The developmental integrity of bile duct epithelium and peribiliary glands (PBGs) plays a key role in maintaining bile flow and preventing liver diseases. We emplpoyed multilineage biliary organoids (MBOs) engineered from co-cultures of human liver epithelial cells, umbilical vein endothelial cells (HUVECs), and mesenchymal stem cells (MSCs) to model biliary development and pathogenesis of biliary atresia (BA). Self organization of these cells into MBOs recapitulated the dual compartmentalization of bile ducts with the epithelial layer and PBGs. Notably, BA patient-derived MBOs exhibited markers of epithelial-mesenchymal transition (EMT) and activated TGF-ß/Activin-SMAD2/3 signaling pathways, suggesting a link to the delayed maturation of bile duct epithelium.
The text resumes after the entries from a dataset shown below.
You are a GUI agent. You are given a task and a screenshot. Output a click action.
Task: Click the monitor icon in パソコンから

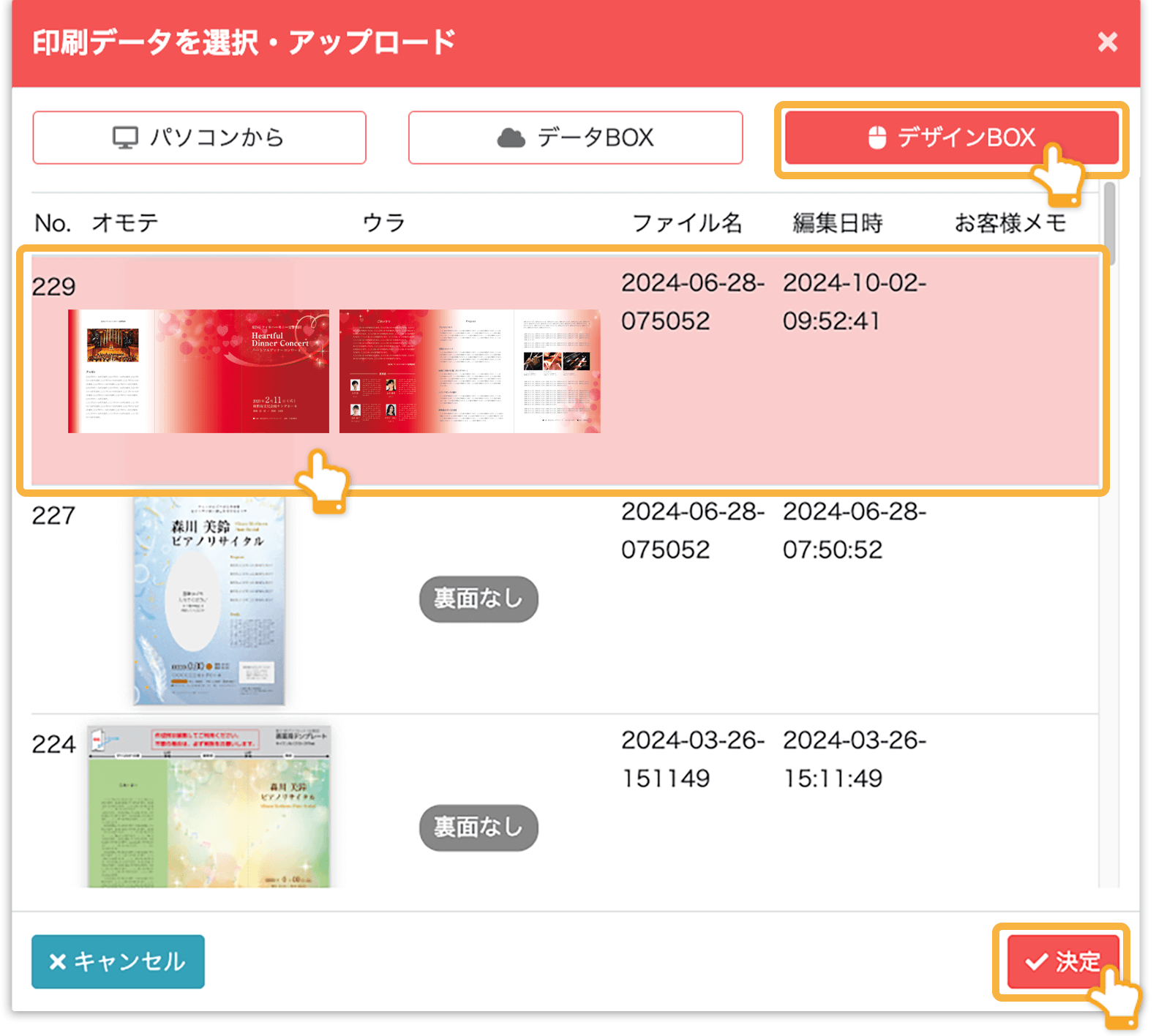pyautogui.click(x=125, y=138)
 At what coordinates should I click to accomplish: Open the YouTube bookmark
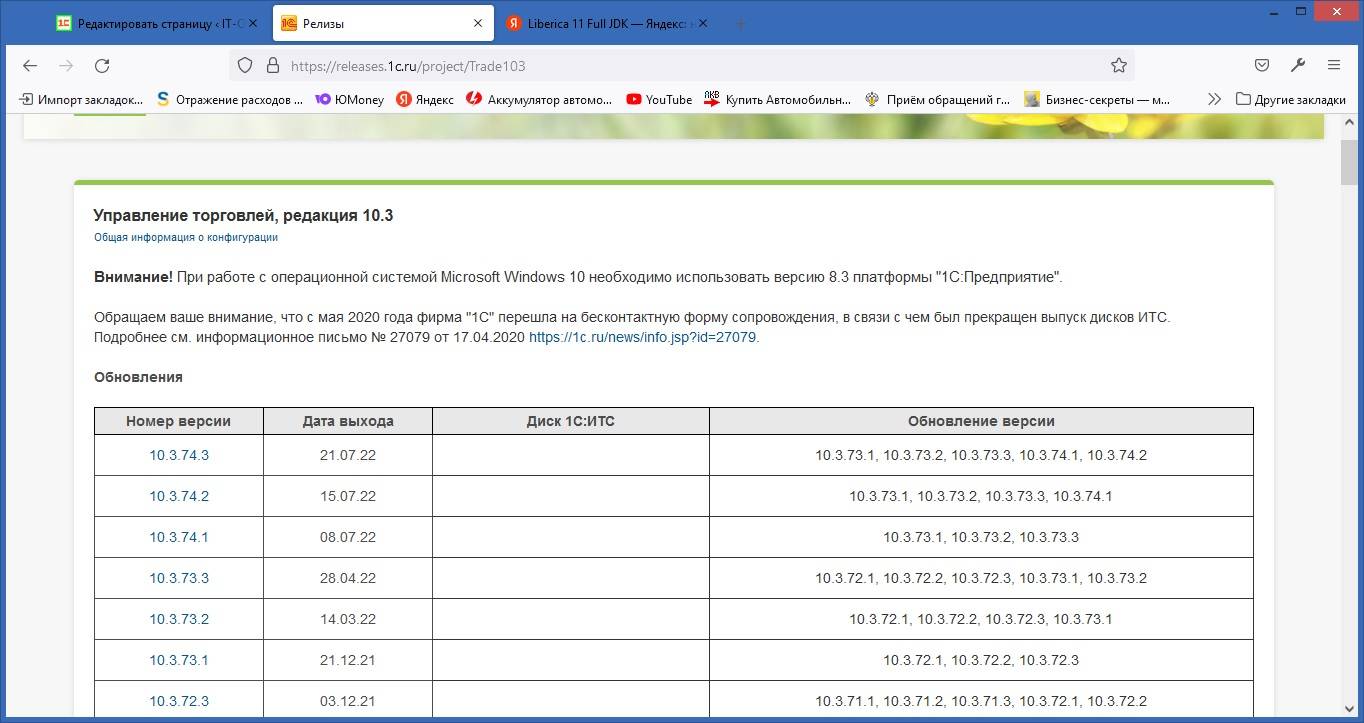pyautogui.click(x=659, y=99)
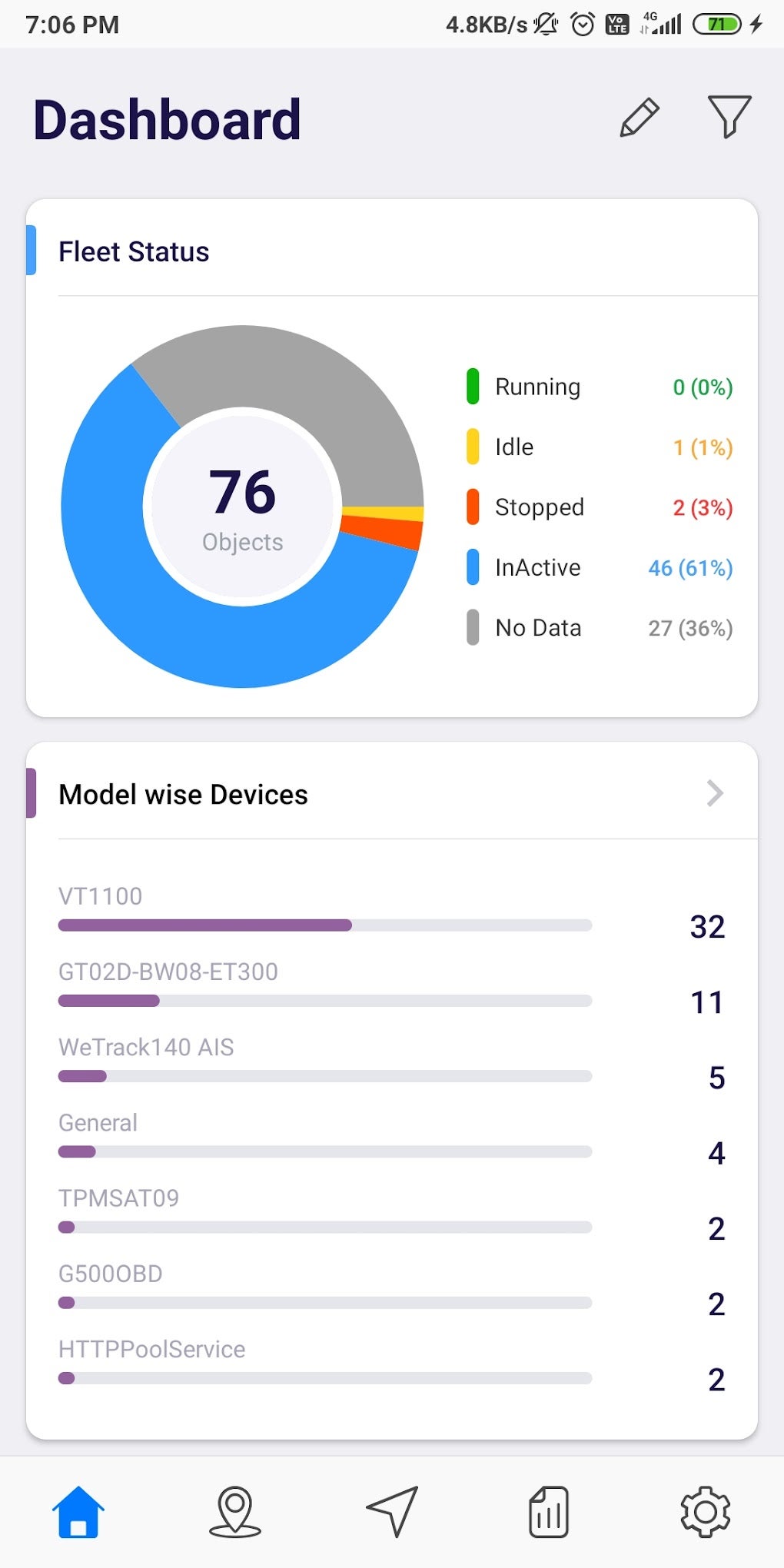Tap the battery indicator in status bar

click(716, 25)
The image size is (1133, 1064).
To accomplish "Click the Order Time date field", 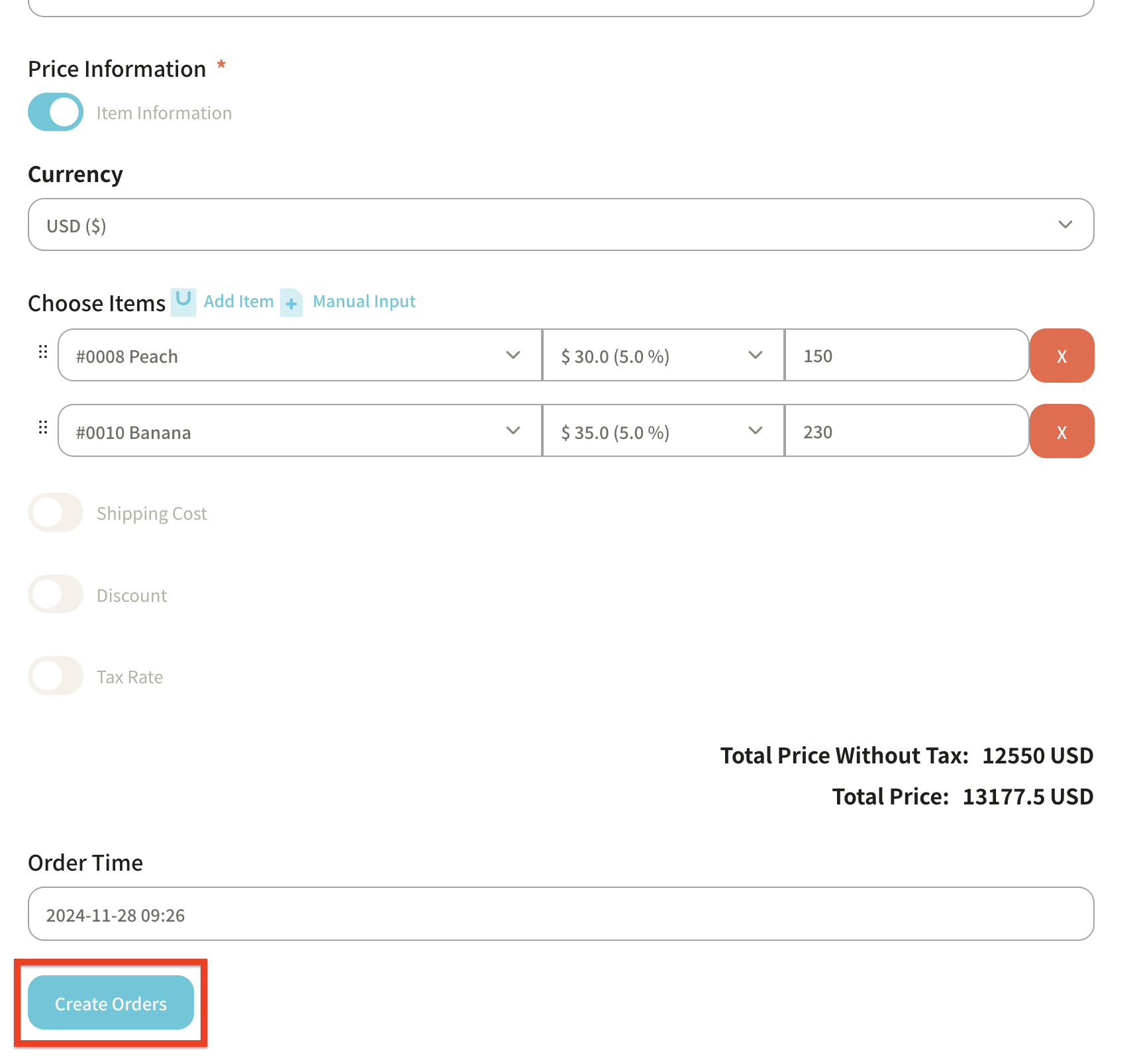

Inhibition of TGF-ß signaling suppressed EMT, promoted epithelial maturation, and improved organoid structure. In in vivo, TGF-ß inhibitor treatment in a neonatal mouse model of BA reduced biliary injury and liver fibrosis. These data support the critical role of epithelial and mesenchymal cell interactions in bile duct development, give insight into molecular mechanisms of BA, and point to the therapeutic potential of targeting TGF-ß signaling. Overall design: MBOs generated by co-culturing HUVECs and human MSCs with dissociated epithelial organoid cells derived from liver biopsies of controls (n=3) and BA patients (n=3) were subjected to bulk RNA-seq after 14 days of culturing.